Na torrente de notícias sobre corrupção que, cumprindo uma agenda meticulosamente preparada, inundam o debate público há, em regra, uma grave omissão: a responsabilização do grande capital. Toda a narrativa em torno da sucessão de casos que vão preenchendo a agenda mediática - e que fazem fermentar uma cultura marcada por valores cada vez mais reaccionários – é centrada na responsabilização dos «políticos» e do «Estado». A corrupção é apresentada como uma decorrência quer do funcionamento das instituições democráticas, quer da existência de serviços, funções e empresas públicas. Esta gigantesca operação, que está longe de se cingir ao nosso País, mata dois coelhos com uma cajadada só.
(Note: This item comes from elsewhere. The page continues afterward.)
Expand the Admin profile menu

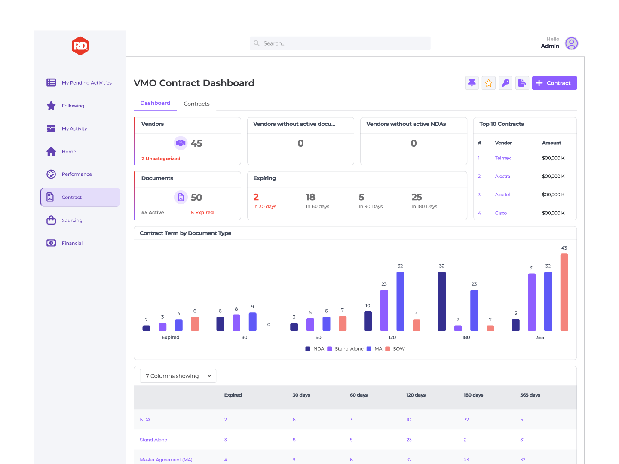coord(571,43)
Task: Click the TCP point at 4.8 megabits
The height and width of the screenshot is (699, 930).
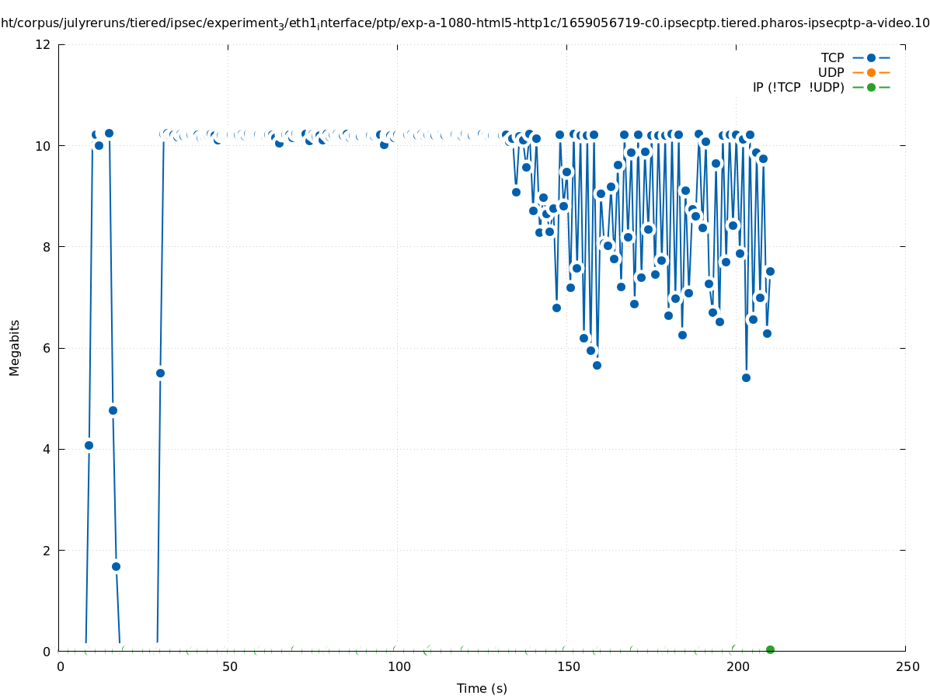Action: point(113,410)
Claro está que toda a mentira para «atingir profundidade» como dizia Aleixo «tem que trazer à mistura qualquer coisa de verdade». E não falta por aí quem se aproveite da utilização de responsabilidades políticas e cargos públicos em proveito próprio, esquemas dos mais diversos para subtrair ao erário público recursos que são de todos, portas giratórias entre funções governativas e altos cargos em administrações de empresas, e até mesmo, os mais descarados roubos que não podem deixar de causar indignação e revolta, sobretudo quando alastra a exploração e a pobreza.
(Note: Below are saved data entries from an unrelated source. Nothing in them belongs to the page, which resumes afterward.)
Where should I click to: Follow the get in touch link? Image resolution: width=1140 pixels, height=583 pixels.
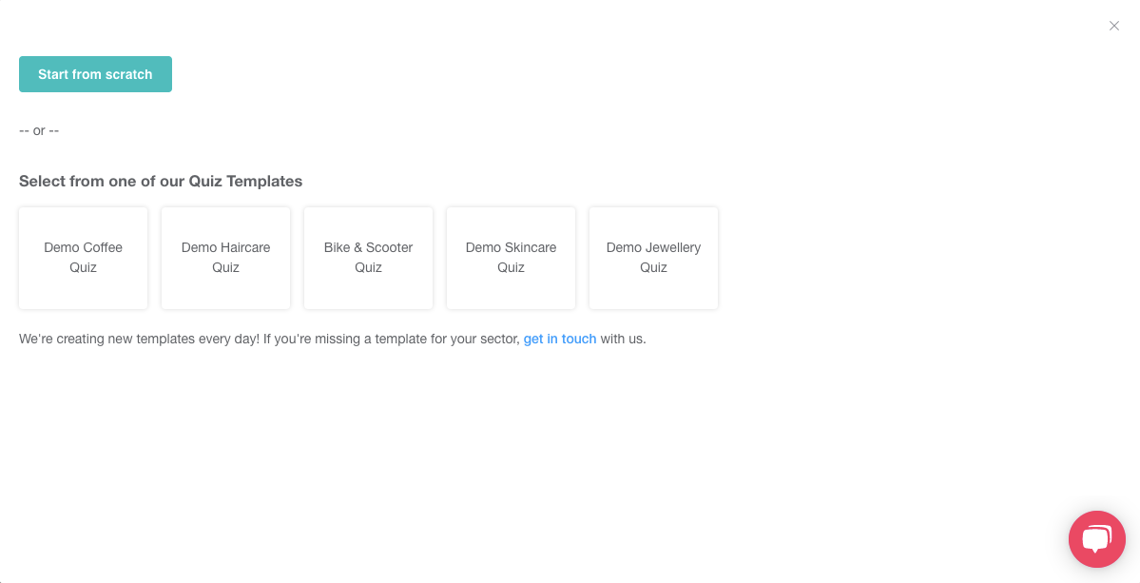click(x=560, y=339)
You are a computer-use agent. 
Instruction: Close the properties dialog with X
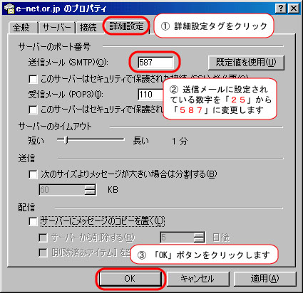click(294, 9)
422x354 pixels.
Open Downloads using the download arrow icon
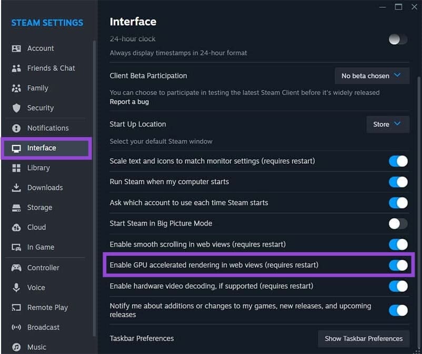(16, 188)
Mas sendo tudo isto verdade o facto é que, na base desta realidade, está uma sociedade dominada pelo grande capital. Que tem na política de direita e nos partidos que a promovem, instrumentos fundamentais ao seu serviço. Privatizações, paraísos e benefícios fiscais, livre circulação de capitais, domínio monopolista dos preços e das regras de mercado, o lucro como primeiro e único objectivo da sociedade. A corrupção é uma característica intrínseca do capitalismo e, ao contrário do que procuram fazer crer, assume carácter de política de Estado em situações como a da ditadura fascista que oprimiu o povo português durante 48 anos.

O que procuram esconder é que os principais beneficiários e promotores da corrupção são os grupos económicos e as suas teias de poder e influência. Esses, que em vez de se sentarem no banco dos réus, se aproveitam das trágicas consequências que os seus interesses promovem para reforçarem ainda mais o poder que já hoje detêm.